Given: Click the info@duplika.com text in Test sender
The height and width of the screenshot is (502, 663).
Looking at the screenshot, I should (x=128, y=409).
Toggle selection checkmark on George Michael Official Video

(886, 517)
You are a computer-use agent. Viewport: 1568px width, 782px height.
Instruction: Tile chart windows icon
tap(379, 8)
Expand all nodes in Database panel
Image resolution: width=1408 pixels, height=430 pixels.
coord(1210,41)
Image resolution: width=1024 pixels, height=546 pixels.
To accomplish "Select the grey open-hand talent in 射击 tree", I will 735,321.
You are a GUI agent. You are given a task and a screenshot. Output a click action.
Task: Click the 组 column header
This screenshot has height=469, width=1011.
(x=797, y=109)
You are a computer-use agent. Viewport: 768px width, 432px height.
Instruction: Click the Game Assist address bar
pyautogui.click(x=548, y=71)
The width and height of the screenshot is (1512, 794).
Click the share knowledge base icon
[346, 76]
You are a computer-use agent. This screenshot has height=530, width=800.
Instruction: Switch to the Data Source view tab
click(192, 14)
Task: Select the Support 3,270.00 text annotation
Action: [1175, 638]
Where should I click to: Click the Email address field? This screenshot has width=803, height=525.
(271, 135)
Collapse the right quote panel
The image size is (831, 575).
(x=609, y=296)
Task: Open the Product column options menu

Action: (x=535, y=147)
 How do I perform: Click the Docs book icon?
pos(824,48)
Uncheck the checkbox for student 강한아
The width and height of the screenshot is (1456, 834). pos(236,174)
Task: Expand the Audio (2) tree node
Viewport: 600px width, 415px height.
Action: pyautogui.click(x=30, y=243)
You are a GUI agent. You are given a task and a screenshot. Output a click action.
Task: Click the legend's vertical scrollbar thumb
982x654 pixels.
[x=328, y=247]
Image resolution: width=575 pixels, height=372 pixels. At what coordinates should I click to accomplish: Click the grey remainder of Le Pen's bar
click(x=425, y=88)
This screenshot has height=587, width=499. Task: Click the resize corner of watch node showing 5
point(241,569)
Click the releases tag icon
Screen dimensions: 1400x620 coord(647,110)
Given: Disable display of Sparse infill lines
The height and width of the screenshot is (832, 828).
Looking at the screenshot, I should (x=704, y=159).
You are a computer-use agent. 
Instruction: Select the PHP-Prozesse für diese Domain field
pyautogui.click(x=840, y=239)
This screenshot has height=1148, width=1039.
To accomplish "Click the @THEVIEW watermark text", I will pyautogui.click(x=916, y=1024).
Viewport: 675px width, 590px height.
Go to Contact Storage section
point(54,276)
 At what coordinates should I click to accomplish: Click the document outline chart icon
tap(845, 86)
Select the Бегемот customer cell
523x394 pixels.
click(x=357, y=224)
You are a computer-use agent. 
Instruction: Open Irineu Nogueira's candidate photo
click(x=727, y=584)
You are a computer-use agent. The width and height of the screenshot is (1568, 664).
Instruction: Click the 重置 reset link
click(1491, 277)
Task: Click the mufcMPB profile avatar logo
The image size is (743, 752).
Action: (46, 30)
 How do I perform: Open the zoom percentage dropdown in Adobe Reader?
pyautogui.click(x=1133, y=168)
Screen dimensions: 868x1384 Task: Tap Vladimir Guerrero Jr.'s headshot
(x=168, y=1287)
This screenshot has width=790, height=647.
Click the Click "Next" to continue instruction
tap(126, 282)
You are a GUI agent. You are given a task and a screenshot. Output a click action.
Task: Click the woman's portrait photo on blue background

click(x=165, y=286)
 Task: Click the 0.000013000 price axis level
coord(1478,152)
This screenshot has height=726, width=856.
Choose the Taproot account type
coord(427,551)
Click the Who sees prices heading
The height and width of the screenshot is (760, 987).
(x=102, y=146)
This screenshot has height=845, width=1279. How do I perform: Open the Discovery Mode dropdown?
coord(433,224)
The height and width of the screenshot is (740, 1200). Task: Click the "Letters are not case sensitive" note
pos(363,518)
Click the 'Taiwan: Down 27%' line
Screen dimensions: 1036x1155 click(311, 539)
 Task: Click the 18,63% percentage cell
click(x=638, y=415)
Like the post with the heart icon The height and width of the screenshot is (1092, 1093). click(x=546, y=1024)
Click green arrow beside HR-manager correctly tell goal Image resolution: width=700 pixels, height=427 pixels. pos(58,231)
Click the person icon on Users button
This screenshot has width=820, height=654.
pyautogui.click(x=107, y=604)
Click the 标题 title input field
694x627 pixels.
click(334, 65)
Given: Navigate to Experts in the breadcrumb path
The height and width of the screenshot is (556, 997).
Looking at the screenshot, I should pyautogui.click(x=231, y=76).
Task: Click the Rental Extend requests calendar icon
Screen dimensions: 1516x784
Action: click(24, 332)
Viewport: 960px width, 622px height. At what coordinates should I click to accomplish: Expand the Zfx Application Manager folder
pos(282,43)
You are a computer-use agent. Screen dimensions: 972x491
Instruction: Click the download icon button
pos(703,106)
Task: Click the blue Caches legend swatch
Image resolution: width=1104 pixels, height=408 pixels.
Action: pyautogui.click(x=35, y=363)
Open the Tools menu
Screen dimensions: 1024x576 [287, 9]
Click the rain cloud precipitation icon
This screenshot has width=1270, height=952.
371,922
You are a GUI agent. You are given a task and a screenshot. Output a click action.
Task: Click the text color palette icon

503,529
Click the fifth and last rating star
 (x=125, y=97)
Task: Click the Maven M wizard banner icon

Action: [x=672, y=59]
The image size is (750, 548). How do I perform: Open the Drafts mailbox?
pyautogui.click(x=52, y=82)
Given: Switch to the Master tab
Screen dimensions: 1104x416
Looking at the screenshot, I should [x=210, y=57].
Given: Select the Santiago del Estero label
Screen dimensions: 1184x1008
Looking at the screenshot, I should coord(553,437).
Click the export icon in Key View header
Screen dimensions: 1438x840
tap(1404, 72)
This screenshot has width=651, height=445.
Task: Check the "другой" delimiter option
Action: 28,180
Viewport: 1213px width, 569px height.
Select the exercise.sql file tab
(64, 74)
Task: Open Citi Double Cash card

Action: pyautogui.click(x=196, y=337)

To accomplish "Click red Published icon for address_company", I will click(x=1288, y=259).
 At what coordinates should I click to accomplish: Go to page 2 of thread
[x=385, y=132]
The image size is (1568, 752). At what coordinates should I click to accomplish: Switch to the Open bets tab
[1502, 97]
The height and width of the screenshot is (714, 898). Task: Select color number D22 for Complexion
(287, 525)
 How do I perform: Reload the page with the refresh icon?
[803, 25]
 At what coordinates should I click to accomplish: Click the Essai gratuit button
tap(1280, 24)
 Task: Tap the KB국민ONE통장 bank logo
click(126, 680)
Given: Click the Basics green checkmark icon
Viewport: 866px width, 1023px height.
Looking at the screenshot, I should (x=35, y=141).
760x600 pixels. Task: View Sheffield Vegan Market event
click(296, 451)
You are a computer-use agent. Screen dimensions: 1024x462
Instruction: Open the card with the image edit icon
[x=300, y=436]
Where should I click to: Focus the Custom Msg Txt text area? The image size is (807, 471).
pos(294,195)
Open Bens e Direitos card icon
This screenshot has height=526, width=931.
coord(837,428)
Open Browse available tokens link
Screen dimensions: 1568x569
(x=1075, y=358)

********

* WHAT TO DO *
Once you have located every line with the word "header" in the material above, list those lines.

* EXERCISE RESPONSE *
Task: Click the 组 column header
Click the export icon in Key View header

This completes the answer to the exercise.